I have below query, taking 1 min over to fetch a record from over 10Million rows table. Which is not considerable.
SELECT USER_NO,VALUE_LEFT,EXPIRE_DATE
FROM MST_USER
WHERE ACCOUNT_NO != '7594299380771992' /*'3839059713682615'*/
AND SALE_STATUS='V'
AND (MST_USER.STATUS_ID='A' OR MST_USER.STATUS_ID='C')
AND VALUE_LEFT = 0
AND ROWNUM <= 1
I have an composite Index on this table based on ACCOUNT_NO,SALE_STATUS, STATUS_ID, VALUE_LEFT. If I see explain plan for this statement it is still FTS. Help me to tune this statement.

*WRITTEN REQUEST A*:
In the database query text, which columns make up the composite index on the table?

*DATA LISTING*:
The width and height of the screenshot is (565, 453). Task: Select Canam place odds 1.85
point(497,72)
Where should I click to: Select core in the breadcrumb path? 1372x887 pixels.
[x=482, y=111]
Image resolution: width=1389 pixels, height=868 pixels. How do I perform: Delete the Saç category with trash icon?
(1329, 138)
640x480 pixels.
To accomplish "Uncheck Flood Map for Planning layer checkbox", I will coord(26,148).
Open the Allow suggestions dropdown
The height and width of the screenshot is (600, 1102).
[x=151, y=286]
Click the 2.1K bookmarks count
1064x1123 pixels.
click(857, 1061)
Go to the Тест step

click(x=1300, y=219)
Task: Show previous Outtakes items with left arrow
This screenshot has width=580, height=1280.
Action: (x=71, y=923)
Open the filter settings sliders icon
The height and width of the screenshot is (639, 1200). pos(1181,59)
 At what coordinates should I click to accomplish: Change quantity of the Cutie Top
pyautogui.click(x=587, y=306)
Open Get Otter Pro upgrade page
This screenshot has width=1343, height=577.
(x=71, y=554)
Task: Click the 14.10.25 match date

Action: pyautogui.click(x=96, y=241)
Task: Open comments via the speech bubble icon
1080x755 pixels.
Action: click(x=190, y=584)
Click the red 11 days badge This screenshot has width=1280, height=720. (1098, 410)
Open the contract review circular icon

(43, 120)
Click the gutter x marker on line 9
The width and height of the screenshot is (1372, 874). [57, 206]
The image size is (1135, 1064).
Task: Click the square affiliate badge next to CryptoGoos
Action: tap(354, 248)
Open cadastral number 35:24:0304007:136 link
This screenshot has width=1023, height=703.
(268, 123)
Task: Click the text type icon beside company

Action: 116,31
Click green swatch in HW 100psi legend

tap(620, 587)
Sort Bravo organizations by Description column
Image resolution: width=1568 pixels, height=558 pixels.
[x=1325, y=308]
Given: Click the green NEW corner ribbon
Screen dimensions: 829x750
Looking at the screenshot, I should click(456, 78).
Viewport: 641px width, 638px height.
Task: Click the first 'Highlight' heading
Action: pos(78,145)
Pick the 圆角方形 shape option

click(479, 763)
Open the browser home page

*WRITTEN REQUEST B*:
Repeat the lines of the records between the line holding "Open the filter settings sliders icon" and the line holding "[x=1325, y=308]", inclusive, character for character.

*FINAL ANSWER A*:
ACCOUNT_NO, SALE_STATUS, STATUS_ID, and VALUE_LEFT.

*FINAL ANSWER B*:
Open the filter settings sliders icon
The height and width of the screenshot is (639, 1200). pos(1181,59)
 At what coordinates should I click to accomplish: Change quantity of the Cutie Top
pyautogui.click(x=587, y=306)
Open Get Otter Pro upgrade page
This screenshot has width=1343, height=577.
(x=71, y=554)
Task: Click the 14.10.25 match date

Action: pyautogui.click(x=96, y=241)
Task: Open comments via the speech bubble icon
1080x755 pixels.
Action: click(x=190, y=584)
Click the red 11 days badge This screenshot has width=1280, height=720. (1098, 410)
Open the contract review circular icon

(43, 120)
Click the gutter x marker on line 9
The width and height of the screenshot is (1372, 874). [57, 206]
The image size is (1135, 1064).
Task: Click the square affiliate badge next to CryptoGoos
Action: tap(354, 248)
Open cadastral number 35:24:0304007:136 link
This screenshot has width=1023, height=703.
(268, 123)
Task: Click the text type icon beside company

Action: 116,31
Click green swatch in HW 100psi legend

tap(620, 587)
Sort Bravo organizations by Description column
Image resolution: width=1568 pixels, height=558 pixels.
[x=1325, y=308]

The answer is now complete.